| Task to carry out |
Lay out the items as a JSON list of strings, one string per line with blank lines dropped, starting at the very first line and ending at the line that contains "tap(429, 397)", both included.

+---+

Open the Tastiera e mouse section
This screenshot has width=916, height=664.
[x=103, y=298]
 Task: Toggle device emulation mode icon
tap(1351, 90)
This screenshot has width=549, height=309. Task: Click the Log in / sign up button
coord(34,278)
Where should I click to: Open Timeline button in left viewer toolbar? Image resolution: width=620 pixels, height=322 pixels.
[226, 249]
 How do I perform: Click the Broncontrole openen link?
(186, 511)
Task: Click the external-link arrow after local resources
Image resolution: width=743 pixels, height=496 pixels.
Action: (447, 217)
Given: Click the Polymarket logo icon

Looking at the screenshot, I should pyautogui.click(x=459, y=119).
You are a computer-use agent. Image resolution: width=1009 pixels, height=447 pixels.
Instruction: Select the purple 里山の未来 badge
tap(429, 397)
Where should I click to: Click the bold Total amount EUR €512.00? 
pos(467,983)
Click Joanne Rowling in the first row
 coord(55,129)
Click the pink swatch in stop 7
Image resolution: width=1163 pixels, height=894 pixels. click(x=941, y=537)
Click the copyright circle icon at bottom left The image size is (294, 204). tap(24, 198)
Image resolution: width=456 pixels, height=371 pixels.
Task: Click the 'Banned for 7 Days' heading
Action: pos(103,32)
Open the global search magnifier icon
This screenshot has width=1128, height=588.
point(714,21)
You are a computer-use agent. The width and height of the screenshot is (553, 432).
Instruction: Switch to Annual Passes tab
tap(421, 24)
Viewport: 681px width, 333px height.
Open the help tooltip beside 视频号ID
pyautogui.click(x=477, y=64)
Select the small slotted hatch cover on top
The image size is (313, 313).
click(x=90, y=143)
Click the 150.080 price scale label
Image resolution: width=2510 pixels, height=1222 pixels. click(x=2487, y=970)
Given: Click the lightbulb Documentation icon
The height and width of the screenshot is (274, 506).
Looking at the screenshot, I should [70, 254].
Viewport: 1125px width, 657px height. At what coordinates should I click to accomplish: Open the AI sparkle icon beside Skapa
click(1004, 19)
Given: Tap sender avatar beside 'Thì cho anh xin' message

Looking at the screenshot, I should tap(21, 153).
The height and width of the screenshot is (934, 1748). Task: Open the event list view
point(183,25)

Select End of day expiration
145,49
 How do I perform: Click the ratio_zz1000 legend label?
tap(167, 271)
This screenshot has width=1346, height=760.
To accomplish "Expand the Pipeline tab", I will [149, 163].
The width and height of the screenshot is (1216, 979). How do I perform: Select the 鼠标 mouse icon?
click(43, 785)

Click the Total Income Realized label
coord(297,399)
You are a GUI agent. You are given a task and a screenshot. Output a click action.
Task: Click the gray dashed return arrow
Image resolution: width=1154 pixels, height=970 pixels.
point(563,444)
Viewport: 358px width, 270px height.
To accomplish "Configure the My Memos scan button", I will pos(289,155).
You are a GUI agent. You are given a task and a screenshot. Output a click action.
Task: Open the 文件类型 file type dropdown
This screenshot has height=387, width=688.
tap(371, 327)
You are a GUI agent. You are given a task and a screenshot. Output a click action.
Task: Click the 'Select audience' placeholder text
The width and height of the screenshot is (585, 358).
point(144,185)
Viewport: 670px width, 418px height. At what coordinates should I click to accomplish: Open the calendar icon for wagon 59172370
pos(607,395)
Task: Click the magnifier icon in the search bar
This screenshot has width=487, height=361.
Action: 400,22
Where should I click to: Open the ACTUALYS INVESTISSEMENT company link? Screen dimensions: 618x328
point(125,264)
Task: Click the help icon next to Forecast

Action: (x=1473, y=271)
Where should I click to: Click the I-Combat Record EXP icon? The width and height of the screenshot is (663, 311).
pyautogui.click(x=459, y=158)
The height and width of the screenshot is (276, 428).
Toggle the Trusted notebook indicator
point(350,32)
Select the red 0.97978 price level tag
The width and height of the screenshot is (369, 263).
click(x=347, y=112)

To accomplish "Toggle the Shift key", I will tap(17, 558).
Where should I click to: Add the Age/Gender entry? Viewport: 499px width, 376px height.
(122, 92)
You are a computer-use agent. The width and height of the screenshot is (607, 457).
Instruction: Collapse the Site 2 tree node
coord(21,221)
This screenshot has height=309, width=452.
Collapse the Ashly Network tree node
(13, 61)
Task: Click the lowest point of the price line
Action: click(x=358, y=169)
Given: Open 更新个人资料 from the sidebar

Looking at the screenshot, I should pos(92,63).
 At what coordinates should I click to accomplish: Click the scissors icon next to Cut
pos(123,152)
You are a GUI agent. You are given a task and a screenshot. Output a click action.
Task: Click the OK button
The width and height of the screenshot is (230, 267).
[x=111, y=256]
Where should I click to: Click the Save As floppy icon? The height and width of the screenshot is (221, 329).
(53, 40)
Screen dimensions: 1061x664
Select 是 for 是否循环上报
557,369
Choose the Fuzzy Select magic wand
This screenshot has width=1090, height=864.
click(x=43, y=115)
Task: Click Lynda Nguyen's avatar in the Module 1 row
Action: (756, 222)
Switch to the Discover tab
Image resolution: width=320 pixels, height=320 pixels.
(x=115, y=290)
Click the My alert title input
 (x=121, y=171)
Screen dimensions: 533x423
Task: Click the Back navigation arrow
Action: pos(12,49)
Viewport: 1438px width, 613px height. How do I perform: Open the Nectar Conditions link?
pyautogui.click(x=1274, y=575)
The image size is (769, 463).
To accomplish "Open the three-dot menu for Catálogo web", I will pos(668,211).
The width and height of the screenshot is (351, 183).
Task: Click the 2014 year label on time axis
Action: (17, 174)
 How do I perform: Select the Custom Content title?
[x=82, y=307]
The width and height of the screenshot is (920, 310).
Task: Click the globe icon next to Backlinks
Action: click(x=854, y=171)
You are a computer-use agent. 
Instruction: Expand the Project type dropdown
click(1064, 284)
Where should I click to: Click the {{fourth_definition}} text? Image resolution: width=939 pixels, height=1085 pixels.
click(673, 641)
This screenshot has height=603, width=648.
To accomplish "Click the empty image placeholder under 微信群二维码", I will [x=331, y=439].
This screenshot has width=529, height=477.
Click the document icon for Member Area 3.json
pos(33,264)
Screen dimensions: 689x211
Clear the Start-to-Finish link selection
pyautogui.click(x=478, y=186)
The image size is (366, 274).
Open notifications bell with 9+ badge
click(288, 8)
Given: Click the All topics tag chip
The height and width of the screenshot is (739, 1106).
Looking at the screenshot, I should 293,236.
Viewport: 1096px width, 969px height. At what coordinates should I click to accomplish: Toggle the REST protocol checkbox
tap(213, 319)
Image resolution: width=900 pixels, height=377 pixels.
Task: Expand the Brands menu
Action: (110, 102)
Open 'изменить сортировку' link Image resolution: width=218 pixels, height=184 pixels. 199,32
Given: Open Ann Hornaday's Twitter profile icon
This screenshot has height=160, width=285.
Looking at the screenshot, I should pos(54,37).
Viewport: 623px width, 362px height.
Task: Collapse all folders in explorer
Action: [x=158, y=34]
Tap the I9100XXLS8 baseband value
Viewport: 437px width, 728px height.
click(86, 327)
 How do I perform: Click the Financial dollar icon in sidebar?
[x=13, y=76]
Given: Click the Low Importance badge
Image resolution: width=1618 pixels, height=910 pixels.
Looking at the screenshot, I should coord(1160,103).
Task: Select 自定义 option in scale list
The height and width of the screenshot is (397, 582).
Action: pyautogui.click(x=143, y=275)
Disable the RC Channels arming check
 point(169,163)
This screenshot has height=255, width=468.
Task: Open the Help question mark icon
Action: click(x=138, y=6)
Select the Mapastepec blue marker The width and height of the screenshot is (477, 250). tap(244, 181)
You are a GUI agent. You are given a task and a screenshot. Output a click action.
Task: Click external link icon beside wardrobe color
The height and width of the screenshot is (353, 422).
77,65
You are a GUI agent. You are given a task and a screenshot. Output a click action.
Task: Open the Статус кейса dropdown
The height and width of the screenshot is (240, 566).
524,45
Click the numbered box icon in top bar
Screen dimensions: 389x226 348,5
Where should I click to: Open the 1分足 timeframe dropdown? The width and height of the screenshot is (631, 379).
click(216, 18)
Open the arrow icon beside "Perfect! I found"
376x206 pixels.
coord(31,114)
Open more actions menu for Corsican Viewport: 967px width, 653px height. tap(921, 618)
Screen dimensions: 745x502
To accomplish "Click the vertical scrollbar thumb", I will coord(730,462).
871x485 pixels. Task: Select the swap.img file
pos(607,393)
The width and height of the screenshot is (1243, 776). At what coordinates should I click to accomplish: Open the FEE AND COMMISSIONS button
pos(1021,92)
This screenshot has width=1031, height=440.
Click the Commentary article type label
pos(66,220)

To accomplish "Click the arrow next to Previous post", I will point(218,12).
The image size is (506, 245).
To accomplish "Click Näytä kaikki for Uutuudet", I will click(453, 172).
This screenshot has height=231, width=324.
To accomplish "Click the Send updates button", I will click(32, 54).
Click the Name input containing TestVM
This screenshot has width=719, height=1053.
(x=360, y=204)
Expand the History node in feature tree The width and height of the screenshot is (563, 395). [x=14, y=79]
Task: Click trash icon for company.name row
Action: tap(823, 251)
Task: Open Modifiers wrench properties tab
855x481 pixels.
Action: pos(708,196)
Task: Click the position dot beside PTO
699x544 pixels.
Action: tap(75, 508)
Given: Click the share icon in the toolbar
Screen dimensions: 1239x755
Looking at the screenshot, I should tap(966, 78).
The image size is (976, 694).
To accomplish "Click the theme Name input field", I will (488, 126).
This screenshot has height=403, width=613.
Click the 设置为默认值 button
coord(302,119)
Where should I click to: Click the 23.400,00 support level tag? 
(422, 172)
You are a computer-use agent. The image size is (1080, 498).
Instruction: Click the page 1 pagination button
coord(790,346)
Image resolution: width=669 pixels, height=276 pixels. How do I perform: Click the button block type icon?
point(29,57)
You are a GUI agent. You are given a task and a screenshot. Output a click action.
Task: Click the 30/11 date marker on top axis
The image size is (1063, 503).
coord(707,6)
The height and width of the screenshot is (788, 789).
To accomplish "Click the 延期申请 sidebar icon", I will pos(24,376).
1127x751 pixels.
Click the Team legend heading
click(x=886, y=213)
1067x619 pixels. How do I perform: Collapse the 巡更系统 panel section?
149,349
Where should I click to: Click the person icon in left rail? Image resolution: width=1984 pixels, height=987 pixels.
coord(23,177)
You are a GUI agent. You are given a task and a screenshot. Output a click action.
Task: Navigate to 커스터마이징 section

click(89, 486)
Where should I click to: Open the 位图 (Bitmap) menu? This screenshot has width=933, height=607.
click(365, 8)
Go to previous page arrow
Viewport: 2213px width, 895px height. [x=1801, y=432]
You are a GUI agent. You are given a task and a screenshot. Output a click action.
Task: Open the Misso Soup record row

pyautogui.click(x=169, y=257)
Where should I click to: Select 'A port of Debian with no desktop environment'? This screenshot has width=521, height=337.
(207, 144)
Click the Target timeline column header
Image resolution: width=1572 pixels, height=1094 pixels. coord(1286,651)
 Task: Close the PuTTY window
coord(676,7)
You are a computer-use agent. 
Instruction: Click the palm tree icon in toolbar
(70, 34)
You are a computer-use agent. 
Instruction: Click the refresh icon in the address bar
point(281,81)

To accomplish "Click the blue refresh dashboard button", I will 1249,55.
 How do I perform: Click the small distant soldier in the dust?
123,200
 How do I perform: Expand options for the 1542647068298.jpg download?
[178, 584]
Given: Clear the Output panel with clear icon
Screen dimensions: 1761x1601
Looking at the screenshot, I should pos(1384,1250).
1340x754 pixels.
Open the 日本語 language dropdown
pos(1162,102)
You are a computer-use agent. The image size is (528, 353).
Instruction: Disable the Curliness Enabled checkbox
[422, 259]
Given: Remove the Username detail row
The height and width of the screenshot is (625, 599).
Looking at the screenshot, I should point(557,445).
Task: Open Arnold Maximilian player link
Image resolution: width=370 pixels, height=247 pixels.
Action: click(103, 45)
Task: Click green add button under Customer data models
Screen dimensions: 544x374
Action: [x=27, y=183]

+---+

| Task answer |
[
  "Open the Tastiera e mouse section",
  "This screenshot has width=916, height=664.",
  "[x=103, y=298]",
  " Task: Toggle device emulation mode icon",
  "tap(1351, 90)",
  "This screenshot has width=549, height=309. Task: Click the Log in / sign up button",
  "coord(34,278)",
  "Where should I click to: Open Timeline button in left viewer toolbar? Image resolution: width=620 pixels, height=322 pixels.",
  "[226, 249]",
  " How do I perform: Click the Broncontrole openen link?",
  "(186, 511)",
  "Task: Click the external-link arrow after local resources",
  "Image resolution: width=743 pixels, height=496 pixels.",
  "Action: (447, 217)",
  "Given: Click the Polymarket logo icon",
  "Looking at the screenshot, I should pyautogui.click(x=459, y=119).",
  "You are a computer-use agent. Image resolution: width=1009 pixels, height=447 pixels.",
  "Instruction: Select the purple 里山の未来 badge",
  "tap(429, 397)"
]